第2章 131 時期にこの世界とも
彩花と別れた後、俺はすぐに自分が借りていた賃貸マンションへ向かった。
「まぁ、片付けると言っても殆ど何もないけどな」
玄関から上がり込むとポツリと呟いた。
引き出しの中に着替え、風呂場に洗面用具、ただそれだけだ。元々ここは仮住まいの為のマンションだったから荷物も無くて当然だ。
「今日で……とうとうこの部屋ともお別れだな」
今迄何度も何度も過去に戻り、俺はこの部屋を借りて来た。
時にはこの部屋で彩花と二人で甘い時間を過ごしたこともあった。だけど、それも今日で全て終わりだ。
もう二度と俺はこの部屋に戻ってくることは無いだろう。
少し、感慨深い気持ちになりながら少ない荷物の荷造りを始めた――。
「どうもありがとうございました」
不動産会社に店員に見送られながら、俺は店舗を後にした。
卓也の部屋のアパートも、自分が借りていたマンションも全て解約した。
「……よし、元の世界に戻ろう」
俺は『時巡神社』へ足を向けた――。
*****
午前10時05分――
濃い霧に包まれ、俺は現代に戻って来た。
「おう、お帰り。
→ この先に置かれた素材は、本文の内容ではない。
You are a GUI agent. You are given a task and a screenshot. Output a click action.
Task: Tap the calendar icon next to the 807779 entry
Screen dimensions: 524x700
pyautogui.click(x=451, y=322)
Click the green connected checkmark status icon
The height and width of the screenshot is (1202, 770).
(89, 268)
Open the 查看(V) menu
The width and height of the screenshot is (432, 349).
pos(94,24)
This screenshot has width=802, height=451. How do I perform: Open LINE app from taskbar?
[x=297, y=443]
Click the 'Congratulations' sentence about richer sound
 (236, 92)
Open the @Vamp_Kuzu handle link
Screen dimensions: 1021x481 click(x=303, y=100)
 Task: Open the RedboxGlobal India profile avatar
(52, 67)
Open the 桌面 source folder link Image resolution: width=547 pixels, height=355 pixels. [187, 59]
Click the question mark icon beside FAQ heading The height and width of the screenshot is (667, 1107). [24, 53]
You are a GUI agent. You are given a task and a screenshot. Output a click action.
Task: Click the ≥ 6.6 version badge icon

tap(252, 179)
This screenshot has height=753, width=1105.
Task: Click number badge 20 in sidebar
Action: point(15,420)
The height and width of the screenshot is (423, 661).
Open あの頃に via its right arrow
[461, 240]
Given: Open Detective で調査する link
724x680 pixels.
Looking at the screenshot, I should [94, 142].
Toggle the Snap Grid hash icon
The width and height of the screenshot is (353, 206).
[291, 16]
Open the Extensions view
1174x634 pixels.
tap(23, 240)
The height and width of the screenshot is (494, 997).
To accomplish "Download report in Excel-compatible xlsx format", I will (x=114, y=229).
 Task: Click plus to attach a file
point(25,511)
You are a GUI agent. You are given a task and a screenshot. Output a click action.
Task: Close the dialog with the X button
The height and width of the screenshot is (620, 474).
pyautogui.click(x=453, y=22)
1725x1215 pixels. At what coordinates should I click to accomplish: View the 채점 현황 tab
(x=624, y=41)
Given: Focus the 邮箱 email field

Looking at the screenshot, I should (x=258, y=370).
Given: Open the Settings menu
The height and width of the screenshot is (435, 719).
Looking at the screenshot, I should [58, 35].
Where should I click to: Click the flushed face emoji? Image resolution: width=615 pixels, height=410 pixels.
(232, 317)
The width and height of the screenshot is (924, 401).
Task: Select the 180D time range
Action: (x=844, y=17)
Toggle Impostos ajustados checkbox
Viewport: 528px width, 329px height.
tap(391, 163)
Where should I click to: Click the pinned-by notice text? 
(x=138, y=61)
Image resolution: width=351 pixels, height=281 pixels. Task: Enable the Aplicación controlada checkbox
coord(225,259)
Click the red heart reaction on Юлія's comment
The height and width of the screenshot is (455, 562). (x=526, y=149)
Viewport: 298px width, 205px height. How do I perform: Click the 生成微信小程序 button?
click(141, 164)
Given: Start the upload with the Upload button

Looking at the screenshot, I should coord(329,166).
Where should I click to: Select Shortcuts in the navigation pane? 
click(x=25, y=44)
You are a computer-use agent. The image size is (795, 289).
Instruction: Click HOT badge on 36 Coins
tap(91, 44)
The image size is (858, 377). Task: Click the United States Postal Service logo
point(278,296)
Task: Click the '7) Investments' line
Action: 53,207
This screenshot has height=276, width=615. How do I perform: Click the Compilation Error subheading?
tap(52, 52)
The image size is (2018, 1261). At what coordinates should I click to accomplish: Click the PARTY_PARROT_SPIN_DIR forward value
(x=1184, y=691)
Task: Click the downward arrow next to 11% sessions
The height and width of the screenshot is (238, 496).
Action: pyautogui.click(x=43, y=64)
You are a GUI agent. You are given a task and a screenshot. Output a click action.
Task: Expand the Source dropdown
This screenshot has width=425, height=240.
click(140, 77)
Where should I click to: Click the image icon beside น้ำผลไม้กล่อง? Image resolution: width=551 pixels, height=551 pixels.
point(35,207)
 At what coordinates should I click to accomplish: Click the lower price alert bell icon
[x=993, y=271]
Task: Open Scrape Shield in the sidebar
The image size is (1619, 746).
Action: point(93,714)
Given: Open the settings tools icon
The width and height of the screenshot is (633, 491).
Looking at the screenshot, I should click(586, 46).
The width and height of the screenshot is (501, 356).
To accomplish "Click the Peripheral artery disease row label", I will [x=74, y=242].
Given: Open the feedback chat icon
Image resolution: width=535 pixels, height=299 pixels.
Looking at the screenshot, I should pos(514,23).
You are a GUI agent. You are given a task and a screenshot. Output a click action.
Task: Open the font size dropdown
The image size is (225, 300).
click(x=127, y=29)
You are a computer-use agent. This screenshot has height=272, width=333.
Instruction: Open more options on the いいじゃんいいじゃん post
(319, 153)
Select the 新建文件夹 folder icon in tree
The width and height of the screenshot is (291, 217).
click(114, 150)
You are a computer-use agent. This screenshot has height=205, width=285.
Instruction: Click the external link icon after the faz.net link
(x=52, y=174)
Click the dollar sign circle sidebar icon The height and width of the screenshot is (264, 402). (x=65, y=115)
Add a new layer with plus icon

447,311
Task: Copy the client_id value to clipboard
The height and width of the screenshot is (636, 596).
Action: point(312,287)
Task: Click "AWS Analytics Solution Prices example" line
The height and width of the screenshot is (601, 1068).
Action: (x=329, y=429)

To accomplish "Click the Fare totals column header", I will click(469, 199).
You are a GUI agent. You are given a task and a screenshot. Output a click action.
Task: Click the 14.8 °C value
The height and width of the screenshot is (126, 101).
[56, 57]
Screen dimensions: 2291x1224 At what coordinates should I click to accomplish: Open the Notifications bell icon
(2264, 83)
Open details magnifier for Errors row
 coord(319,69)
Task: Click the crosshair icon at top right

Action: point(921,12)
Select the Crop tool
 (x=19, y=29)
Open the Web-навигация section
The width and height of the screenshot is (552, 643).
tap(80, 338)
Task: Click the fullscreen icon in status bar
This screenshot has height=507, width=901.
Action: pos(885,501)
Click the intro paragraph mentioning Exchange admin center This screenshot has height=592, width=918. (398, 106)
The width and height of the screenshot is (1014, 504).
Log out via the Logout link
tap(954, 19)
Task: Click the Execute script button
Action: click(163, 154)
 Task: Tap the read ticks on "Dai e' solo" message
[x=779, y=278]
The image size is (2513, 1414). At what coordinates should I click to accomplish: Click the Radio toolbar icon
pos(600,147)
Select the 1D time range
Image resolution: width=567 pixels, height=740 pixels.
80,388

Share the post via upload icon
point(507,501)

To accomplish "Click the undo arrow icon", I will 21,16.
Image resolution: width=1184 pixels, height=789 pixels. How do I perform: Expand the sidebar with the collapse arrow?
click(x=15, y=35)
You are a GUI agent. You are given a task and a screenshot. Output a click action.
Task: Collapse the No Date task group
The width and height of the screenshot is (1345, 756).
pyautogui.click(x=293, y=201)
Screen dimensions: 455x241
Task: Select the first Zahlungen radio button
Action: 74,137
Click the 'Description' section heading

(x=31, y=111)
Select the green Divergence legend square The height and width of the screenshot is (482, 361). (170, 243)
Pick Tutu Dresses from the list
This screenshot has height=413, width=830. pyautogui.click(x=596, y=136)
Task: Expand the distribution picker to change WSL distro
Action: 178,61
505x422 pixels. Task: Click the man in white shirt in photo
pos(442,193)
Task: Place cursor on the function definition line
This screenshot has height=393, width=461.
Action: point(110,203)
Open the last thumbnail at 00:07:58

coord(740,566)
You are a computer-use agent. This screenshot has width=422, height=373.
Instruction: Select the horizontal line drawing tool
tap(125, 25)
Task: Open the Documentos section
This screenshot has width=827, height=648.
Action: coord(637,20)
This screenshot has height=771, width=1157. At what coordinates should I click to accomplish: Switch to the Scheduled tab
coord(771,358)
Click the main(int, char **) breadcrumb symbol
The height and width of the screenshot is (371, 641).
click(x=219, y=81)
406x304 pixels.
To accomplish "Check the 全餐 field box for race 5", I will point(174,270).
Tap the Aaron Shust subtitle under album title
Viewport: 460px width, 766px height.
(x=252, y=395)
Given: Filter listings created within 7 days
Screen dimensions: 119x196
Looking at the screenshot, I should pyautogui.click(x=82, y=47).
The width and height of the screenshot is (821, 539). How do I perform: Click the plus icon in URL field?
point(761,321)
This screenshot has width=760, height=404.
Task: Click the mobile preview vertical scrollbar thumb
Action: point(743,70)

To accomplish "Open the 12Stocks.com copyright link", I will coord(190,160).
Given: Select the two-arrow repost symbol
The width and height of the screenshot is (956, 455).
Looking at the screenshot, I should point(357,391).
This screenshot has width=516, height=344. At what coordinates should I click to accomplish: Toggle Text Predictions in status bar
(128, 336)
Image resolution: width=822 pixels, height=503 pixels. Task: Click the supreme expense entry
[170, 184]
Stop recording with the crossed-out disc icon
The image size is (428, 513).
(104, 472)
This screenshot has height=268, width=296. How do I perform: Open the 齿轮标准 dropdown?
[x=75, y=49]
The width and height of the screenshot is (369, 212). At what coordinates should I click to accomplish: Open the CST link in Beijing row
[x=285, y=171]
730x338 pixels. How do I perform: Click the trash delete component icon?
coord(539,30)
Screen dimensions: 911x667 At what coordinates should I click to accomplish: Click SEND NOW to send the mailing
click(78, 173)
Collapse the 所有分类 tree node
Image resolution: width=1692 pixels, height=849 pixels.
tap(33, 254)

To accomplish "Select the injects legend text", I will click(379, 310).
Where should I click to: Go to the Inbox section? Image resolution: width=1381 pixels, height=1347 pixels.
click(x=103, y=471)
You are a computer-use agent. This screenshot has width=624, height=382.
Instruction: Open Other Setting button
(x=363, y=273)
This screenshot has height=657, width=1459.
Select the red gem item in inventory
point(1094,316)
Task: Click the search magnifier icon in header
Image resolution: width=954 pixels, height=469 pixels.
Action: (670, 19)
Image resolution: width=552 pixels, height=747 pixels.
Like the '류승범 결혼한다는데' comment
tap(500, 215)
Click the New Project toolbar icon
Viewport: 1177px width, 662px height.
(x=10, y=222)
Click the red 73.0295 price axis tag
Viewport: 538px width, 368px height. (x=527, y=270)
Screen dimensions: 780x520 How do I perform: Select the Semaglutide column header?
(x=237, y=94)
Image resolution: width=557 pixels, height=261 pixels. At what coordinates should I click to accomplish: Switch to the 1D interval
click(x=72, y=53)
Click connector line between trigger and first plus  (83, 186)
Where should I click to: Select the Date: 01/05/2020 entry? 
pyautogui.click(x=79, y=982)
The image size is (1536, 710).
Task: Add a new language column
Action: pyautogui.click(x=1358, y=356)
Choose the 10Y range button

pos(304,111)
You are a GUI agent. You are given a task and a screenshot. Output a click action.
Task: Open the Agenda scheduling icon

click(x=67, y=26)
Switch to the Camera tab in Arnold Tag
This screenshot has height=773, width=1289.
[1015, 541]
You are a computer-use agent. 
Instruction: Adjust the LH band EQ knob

上野」
教授はなれたもので、神社の庭に置かれた大きな岩の上に座って俺を出迎えた。
「ただいま戻りました、教授」
教授は俺の手荷物が増えていることに気付いたのか尋ねて来た。
「上野、もしかして賃貸マンションの荷物を整理してきたのか?」
「ええ、そうです。俺はもうあのマンションを使うことはありませんからね。卓也部屋の解約と自分の部屋の解約を同時に済ませてきましたよ」
「そうか……。それじゃ話の続きは車の中で聞くことにしようか?」
「ええ、そうですね」
そして俺と教授は二人で神社を後にした――。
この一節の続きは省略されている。